Mean efficiency uplift
+17.03%
95% bootstrap CI
+16.92% to +17.14%
Equal-minutes clipped uplift
+$24,157
Mean added cases
+14.9
per 31-day pilot
Monte Carlo output table
Metric FIFO proxy SurgiSync Optimization Difference / uplift
Mean margin per 31-day pilot $142,750 $168,153 +$25,402
Mean margin efficiency $11.67/min $13.64/min +17.03%
Mean OR minutes used 12,234 12,325 +0.76%
Mean scheduled cases 78.8 93.7 +14.9 cases
95% CI for efficiency uplift +16.92% to +17.14%
95% CI for clipped uplift $24,016 to $24,299
Equal-minutes clipped uplift +$24,157
Equal-minutes control: SurgiSync used nearly equivalent OR time versus FIFO, with a mean optimized-minutes difference of +0.76%. When evaluated at FIFO-equivalent minutes, the simulated clipped margin uplift remained positive.
FIFO comparator note: because source queue-entry timestamps were unavailable in the Monte Carlo run, FIFO was modeled as a TRS-jittered first-in scheduling proxy.
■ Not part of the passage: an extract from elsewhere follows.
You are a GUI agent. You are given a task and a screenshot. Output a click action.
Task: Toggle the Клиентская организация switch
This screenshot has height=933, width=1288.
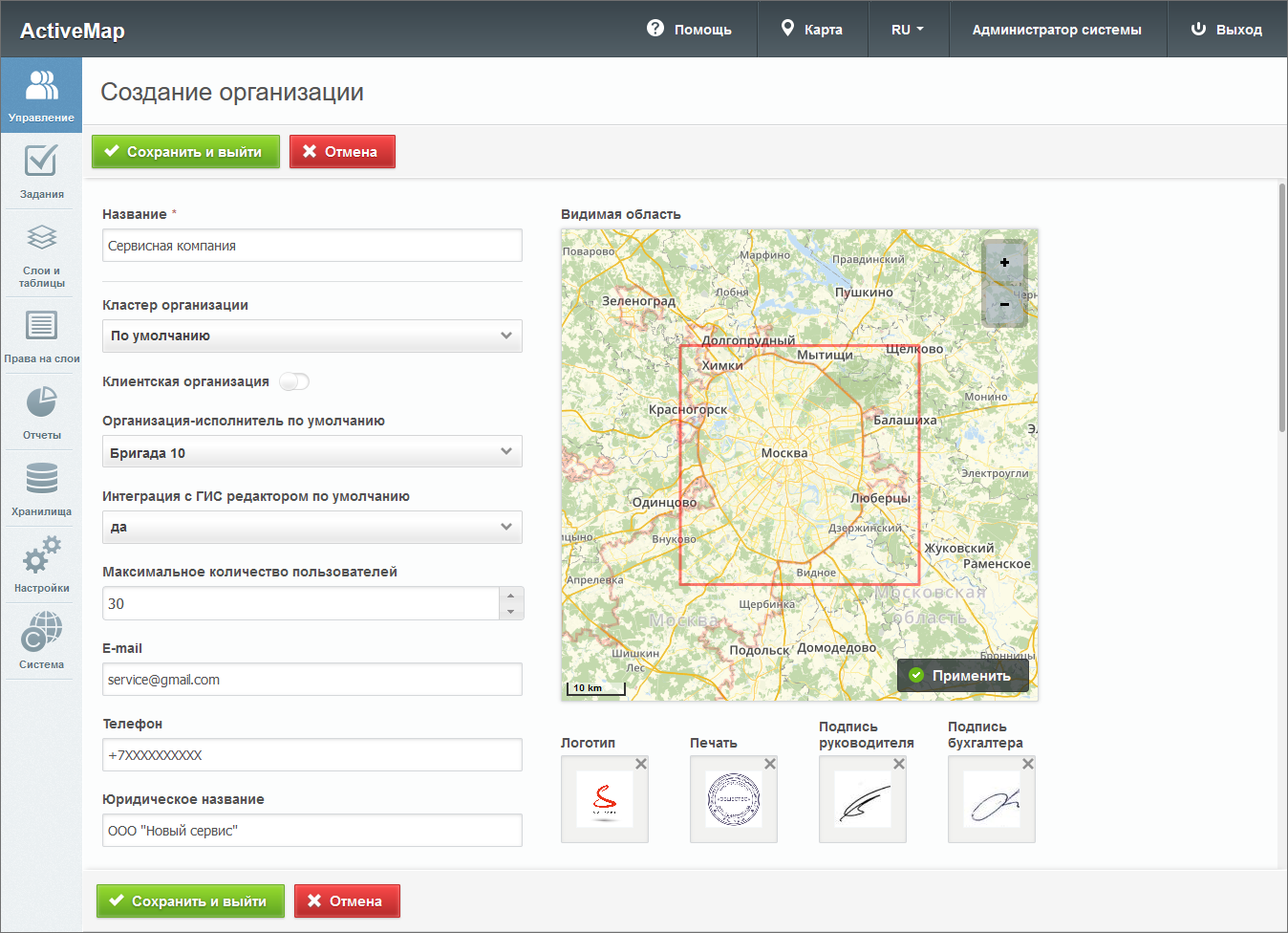pyautogui.click(x=294, y=382)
Both arms were evaluated under identical sampled case pools, cancellation assumptions, turnover assumptions, and effective capacity.
Interpretation: these are simulation outputs and should be interpreted as robustness testing under modeled assumptions, not prospective clinical validation or guaranteed financial performance.
Methodology note

Results are based on retrospective simulation across 1,236 de-identified surgical encounters over a 31-day operating window, comparing FIFO proxy scheduling against SurgiSync optimization under tier-specific TRS thresholds and defined operational constraints. A separate Monte Carlo robustness check used 5,000 paired 31-day pilot replications. In each replication, FIFO and SurgiSync were evaluated under identical sampled case pools, cancellation assumptions, turnover assumptions, and effective OR capacity.

Financial interpretation note

Financial values shown are derived from specialty-aware proxy coefficients used for comparative simulation and prioritization only. They do not represent actual realized reimbursement, profit, or net margin, and should be interpreted as directional financial-efficiency signals.